Roasted Garlic Steak with Pan Juices

Prep time: 5min
Total time: 30min
Serves 6
5 tsp
Pure Olive Oil, divided
25 mL
5 tsp
Roasted Garlic Seasoning Paste
25 mL
2 lbs
top sirloin roast, cut into 4 equal portions
1 kg
1/2 tsp
salt
2 mL
2 1/2 tsp
water
12 mL
2 1/2 tsp
cornstarch
12 mL
3/4 cup
Beef Broth, 25% Less Sodium
175 mL
calories
310
fat
13 g
saturated fat
3.5 g
carbs
1 g
protein
42 g
cholestrol
80 mg
sodium
380 mg
potassium
540 mg

Directions

  1. In a small bowl, mix together 1 tbsp (15 mL) oil with garlic paste. Massage into the meat, cover and refrigerate overnight.

  2. Preheat oven to 350°F (180°C). Remove "steaks" from refrigerator and let sit at room temperature for 15 min. Meanwhile, heat remaining oil in a large skillet on medium-high heat. Salt steaks, then place in hot skillet and cook on each side for 2 min. Transfer to a parchment-paper-lined baking sheet. Roast in oven for 15 min. or until internal temperature of 160°F (71°C) is reached, for medium rare, turning halfway through. Reserve meat on a plate and cover loosely with foil.

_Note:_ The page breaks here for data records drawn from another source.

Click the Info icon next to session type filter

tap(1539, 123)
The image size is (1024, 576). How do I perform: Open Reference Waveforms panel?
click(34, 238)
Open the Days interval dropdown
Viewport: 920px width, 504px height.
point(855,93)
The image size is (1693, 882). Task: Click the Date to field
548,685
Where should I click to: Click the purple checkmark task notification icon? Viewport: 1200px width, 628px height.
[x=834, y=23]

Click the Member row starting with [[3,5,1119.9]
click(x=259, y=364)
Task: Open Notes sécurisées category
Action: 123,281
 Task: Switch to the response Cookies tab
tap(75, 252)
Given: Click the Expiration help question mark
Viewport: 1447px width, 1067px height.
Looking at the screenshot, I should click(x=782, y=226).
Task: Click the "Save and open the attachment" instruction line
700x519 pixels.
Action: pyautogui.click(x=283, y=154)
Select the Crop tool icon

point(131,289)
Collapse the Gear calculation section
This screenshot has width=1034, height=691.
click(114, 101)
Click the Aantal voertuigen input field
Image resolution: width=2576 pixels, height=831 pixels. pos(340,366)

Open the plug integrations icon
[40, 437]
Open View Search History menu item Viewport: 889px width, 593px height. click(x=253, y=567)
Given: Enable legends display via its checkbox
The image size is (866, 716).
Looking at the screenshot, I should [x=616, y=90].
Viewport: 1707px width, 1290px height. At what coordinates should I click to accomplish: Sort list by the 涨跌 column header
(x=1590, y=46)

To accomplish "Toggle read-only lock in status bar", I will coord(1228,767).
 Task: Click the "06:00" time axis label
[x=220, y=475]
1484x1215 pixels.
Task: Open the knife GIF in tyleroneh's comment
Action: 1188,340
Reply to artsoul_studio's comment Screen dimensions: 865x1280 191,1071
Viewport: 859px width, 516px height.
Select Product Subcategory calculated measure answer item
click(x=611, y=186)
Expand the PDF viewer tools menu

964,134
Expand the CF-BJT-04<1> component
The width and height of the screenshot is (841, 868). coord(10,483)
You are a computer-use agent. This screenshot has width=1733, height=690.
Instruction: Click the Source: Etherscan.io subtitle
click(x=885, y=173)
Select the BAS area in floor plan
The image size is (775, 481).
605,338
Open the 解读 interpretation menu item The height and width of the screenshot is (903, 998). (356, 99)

  3. Meanwhile, mix water with cornstarch in a small bowl to create a slurry. Reserve. Place the same skillet used for meat back on the stove on medium-high. Add broth and use a wooden spoon to scrape the caramelized bits off the bottom of the pan (deglaze). When broth begins to boil, stir in cornstarch slurry and cook for 1 min., until sauce is slightly thickened.

  4. Thinly slice meat against the grain, plate and drizzle 1 tbsp (15 mL) sauce over each portion.